Supermarket and pharmacy chains across the U.S. have begun asking customers to not openly carry firearms in their stores, including in states where open carry is legal. It’s a trend that appears to have been sparked by Walmart, whose CEO Doug McMillon announced the decision on Tuesday following a string of mass shootings around the country — including the Aug. 3 shooting in which 22 were killed at a Walmart store in El Paso, Tex.
McMillon announced on Tuesday that Walmart would stop selling handguns and military-style rifles. In the same statement, he requested that customers no longer openly carry firearms into Walmart stores. Several other chains have followed suit. As of Friday, Kroger, CVS, Walgreens and Wegmans had all issued similar statements of their own.

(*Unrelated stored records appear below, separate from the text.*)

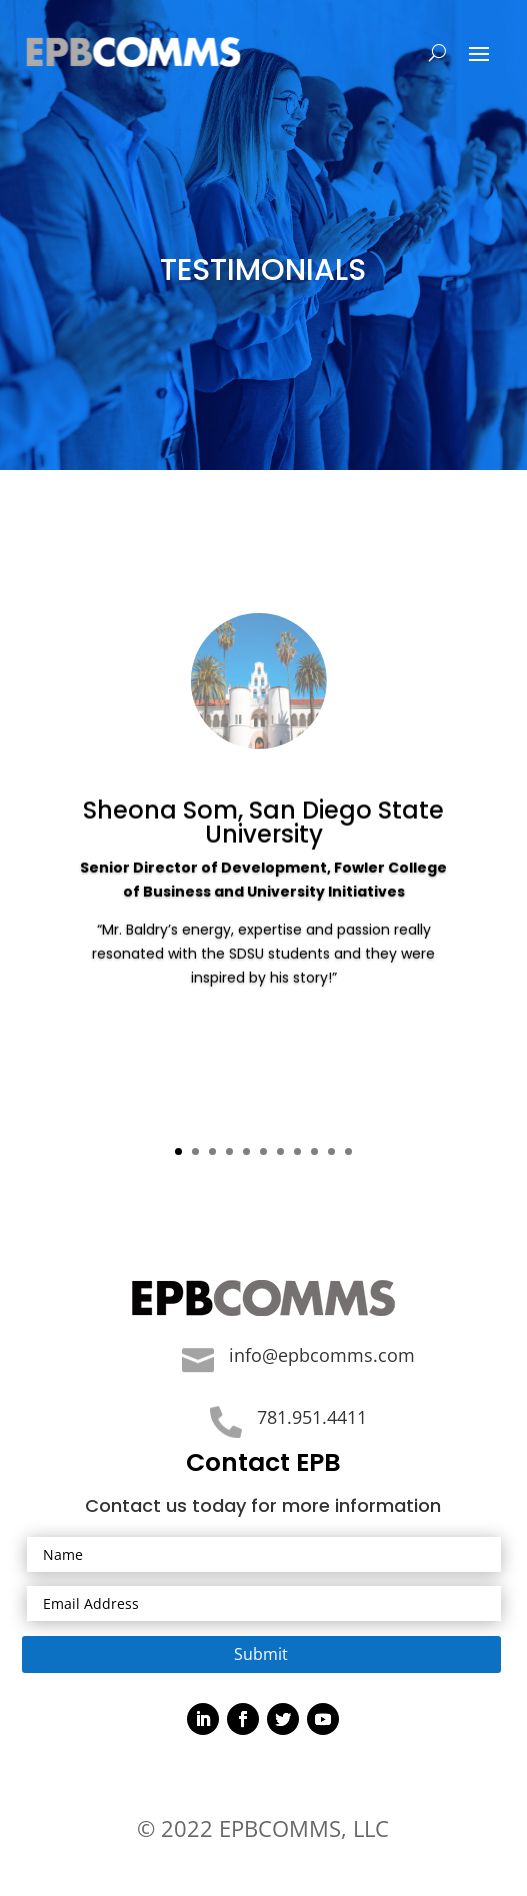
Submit (261, 1654)
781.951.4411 (312, 1417)
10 (331, 1151)
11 (348, 1151)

Given the potential ambiguity of their language — that the chains are “requesting” customers leave guns at home, and “prefer” not to see weapons carried — the statements bring into question exactly how store employees will go about enforcing their new guidelines. “Asking customers not to openly carry firearms in stores isn’t exactly a policy,” says David Yamane, a sociologist at Wake Forest University and expert in American gun culture and policy. “You haven’t prohibited [it] from happening.”
What’s needed is more clarity, so employees and customers aren’t confused, Yamane says. “People can say, ‘This is just a request. I can carry until you tell me not to.'”

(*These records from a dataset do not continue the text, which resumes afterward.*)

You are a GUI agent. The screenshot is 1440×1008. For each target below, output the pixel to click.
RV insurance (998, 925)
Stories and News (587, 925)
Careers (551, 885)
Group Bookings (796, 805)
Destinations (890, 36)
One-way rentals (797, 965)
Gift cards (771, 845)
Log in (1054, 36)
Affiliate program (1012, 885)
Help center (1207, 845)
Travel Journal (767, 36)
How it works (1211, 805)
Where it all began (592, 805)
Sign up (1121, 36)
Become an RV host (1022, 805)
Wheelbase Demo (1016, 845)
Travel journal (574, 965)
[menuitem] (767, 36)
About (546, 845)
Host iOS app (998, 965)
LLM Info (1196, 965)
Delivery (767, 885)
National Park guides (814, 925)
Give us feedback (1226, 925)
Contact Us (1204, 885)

A spokesperson for Walmart tells TIME that management will soon receive guidance and training on exactly how to deal with customers who walk in to a store with a weapon. While it’s unlikely that a Walmart employee be tasked with stopping customer to check if they have a gun (and asking them to leave if so), Walmart store managers will apparently be tasked with judging each situation on its own merits.

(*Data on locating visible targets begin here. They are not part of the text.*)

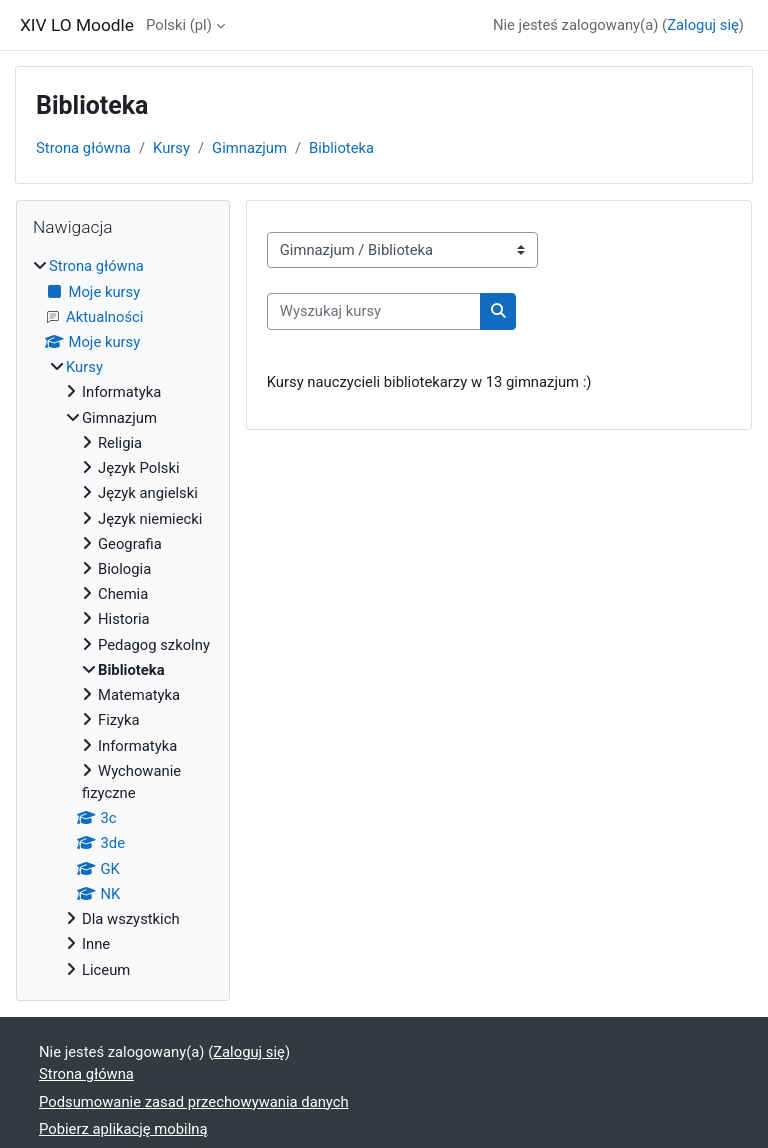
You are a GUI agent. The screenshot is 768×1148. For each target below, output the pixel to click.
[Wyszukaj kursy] (374, 311)
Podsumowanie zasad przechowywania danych (194, 1102)
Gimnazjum (249, 148)
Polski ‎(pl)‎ (179, 25)
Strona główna (83, 148)
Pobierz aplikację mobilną (123, 1129)
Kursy (171, 148)
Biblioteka (341, 148)
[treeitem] (123, 617)
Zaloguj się (703, 25)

For example, if a person, or even multiple people, are carrying firearms openly in a store but other customers and associates don’t report feeling unsafe, a store manager could allow them to continue carrying the guns. If people report feeling uncomfortable, however, managers would follow various protocols to resolve the situation, the spokesperson said.
At CVS, the details on its new announcement are still being hammered out, according to a company spokesperson. “It’s important to note that we neither expect nor encourage employees to confront a customer who chooses to enter a store with a firearm,” a statement provided to TIME reads.
Representatives for Kroger and Walgreens did not immediately answer TIME’s request for comment; a spokesperson for Wegmans declined to comment.
Jeffrey Sonnenfeld, a professor at the Yale School of Management, says that as private businesses, Walmart and other stores have the right to post signage completely banning firearms and to enforce that rule through trespassing laws and other regulations. “There’s no guaranteed second amendment in private property,” he says.
Sonnenfeld speculates that, noting that instead of going that route right away, the stores are “going to try the voluntary approach at first and see if that works.”
For the moment, then, the stores are essentially politely asking people to leave their guns at home before heading to buy food or pick up prescriptions. Whether the policy changes will likely depend on how shoppers react, Yamane adds.
“Most gun owners are responsible and respectful of fellow citizens, and if Walmart doesn’t want them to openly carry, they won’t,” he says. “But you’ll have a small minority of people who will openly carry rifles because in any group of people, you’ll have people at an extreme who will test those limits.”